When mountain bikes first hit the scene it was a pretty standard bike with 26" wheels, aggressive tread tires and not many options. Today mountain biking is the fastest growing segment in the world of bikes. We have cross country, enduro, over mountain, downhill, hard tail and full suspension bikes to choose from, not to mention 26", 27.5" and 29" wheel sizes. So the question is what is the best bike to own?

  Unfortunately it is not a simple or easy answer. The main factor is what type of riding will be done on the bike.  First question to answer is hard tail or full suspension. Most trails in Tucson are perfectly navigable on a hard tail bike but if the goal is to do more aggressive trails like some on Mount Lemmon or even the rocky terrain of  something like Sweetwater, then a full suspension is better. The major disadvantage to a full suspension is the loss of power when standing on a climb. The higher end bikes will have a lock out for the rear shock to limit that travel or bounce that robs the power and making sure the air pressure is set properly will also help eliminate that bounce. The advantage of course is the comfort going over obstacles and hitting some drops and dips. 

     The riding position difference when looking at a cross country versus an enduro style bike plays a big part in the decision. A cross country bike will have a much more aggressive angle putting the rider forward, more like a road bike and the enduro bike with a more relaxed head angle will set the rider back, making it more comfortable when pointing the bike down steeper slopes and obstacles.

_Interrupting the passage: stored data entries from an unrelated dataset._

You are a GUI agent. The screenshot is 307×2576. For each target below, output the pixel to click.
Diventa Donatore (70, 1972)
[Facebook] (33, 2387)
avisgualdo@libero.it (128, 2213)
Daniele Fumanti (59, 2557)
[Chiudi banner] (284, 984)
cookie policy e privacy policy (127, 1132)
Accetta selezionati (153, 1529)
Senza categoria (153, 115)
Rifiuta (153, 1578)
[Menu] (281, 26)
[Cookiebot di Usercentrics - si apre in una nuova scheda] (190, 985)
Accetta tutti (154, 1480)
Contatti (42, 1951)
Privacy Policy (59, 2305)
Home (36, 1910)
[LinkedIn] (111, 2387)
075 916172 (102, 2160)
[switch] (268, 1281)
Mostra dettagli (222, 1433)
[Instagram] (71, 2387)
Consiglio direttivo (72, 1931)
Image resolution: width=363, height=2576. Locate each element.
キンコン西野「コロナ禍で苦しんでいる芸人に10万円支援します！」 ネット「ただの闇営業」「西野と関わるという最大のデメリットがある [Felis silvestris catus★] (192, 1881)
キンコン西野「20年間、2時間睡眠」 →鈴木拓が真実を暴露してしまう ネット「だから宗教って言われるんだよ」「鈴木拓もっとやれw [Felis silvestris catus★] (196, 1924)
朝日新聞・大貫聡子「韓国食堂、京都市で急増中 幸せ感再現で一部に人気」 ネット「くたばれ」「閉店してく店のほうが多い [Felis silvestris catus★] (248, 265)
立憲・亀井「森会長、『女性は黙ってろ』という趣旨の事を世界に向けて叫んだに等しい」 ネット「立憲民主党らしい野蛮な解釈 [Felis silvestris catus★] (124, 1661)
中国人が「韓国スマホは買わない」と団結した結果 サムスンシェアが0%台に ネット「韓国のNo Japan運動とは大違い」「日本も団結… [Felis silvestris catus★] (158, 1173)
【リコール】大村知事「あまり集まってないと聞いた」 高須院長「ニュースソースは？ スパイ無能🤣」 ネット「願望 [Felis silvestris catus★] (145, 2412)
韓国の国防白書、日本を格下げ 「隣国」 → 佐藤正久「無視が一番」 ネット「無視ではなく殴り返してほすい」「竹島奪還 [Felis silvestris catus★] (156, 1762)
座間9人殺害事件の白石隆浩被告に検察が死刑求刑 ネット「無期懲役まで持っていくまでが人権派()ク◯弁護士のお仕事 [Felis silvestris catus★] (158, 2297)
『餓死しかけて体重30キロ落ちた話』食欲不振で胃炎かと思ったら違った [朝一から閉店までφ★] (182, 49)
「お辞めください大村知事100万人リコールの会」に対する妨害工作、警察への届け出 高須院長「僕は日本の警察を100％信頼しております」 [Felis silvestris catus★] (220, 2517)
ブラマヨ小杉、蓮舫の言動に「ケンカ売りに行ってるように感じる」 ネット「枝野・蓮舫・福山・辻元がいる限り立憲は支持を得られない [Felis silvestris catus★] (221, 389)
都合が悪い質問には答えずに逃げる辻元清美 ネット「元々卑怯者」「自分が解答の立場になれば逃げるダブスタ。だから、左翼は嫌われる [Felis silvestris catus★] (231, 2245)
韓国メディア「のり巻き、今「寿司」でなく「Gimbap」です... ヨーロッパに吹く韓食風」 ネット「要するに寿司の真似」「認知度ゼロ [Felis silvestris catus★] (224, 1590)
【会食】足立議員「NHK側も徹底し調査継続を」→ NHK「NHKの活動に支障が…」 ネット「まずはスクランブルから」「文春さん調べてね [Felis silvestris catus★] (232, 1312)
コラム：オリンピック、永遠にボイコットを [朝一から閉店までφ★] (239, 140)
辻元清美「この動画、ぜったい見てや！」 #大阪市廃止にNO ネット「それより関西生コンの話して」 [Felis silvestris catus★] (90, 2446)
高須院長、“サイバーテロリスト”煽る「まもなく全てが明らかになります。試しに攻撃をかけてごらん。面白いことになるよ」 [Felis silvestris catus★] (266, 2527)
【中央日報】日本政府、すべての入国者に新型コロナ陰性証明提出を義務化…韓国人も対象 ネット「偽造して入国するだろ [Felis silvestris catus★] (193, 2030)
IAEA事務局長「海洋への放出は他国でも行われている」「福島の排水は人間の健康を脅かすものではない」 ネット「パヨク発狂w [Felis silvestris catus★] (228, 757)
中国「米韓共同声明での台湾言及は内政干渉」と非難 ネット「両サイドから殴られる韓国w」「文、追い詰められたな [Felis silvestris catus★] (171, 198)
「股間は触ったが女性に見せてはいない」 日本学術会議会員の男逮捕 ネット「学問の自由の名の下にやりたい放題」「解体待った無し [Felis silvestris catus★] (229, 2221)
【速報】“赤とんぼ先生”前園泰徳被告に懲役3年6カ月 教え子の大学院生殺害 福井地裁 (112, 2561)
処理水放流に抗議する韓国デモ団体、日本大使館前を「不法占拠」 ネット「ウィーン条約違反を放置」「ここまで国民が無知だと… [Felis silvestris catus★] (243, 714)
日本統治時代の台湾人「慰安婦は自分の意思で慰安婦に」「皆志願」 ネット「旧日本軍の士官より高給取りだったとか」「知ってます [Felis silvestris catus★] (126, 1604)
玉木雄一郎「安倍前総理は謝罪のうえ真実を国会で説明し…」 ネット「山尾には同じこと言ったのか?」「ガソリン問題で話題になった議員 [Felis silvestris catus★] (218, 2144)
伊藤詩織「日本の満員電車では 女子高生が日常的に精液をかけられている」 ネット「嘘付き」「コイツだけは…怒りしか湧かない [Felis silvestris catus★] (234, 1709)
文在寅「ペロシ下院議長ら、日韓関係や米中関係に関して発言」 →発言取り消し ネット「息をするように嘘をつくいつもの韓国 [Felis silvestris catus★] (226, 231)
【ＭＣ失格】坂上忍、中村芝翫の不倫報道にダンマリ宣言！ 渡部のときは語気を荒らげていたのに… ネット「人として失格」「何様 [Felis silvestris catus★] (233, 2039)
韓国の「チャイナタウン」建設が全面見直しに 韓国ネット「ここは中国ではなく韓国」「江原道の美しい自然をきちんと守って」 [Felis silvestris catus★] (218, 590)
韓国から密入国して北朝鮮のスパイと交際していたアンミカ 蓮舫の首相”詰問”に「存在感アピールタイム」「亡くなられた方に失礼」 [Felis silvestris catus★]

     Some say the most difficult question is the tire size. 26" tires were the standard and many people liked them for the nimble handling and fast acceleration. 29" wheels hit the market a number of years ago and quickly became the favorite tire size because of the speed they roll at and the clearance and ability to go over just about anything on the road that gets in the way. The draw back to a 29" bike is the handling gets slower and on smaller frames the bike geometry gets a little short making the bike a tight fit. A small frame 29" bike looks more like a big wheel than a race machine. Along came 27.5" wheels. This is a wheel size that handles like a smaller 26" size, but rolls over things like a 29" wheel. Being smaller it does accelerate very fast and it is small enough to fit on all frame sizes without making the geometry strange. Most major bike companies have recognized the efficiency of this size and are making most bikes in a 27.5". Many have also continued to make 29" bikes, but only in the larger frame sizes and then drop to 27.5" on the small or extra small sizes. 

    Here in Tucson a full suspension 27.5" bike with 120mm of front travel is just about the perfect bike. Both bands that are available at Bicycle Ranch Tucson make bikes in this range. The Giant Anthem sx and the Cannondale Trigger 27.5" are examples that have great adjustable travel and great handling. 

    The only way to truly answer what bike is right, is to stop into a local bike shop and start talking about the goals and limitations of riding, test ride and compare and then fall in love with the right bike.